Pixel coordinate grounding data
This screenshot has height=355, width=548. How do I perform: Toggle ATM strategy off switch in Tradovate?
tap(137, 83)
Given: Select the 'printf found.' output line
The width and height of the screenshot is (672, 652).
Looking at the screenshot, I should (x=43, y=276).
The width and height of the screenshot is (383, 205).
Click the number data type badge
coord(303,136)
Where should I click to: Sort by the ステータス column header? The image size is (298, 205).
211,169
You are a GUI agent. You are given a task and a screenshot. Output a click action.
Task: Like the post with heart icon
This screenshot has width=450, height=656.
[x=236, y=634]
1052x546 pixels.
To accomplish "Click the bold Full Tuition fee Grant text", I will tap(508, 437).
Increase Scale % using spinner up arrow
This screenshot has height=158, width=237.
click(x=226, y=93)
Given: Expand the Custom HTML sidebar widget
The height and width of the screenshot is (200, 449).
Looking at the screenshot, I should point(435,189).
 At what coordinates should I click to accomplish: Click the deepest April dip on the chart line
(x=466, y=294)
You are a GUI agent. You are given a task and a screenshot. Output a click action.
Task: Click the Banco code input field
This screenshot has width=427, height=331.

- _Exercise description_
Return the entries exactly through the "The width and height of the screenshot is (383, 205)." line.

- _Response to this exercise_
This screenshot has height=355, width=548. How do I perform: Toggle ATM strategy off switch in Tradovate?
tap(137, 83)
Given: Select the 'printf found.' output line
The width and height of the screenshot is (672, 652).
Looking at the screenshot, I should (x=43, y=276).
The width and height of the screenshot is (383, 205).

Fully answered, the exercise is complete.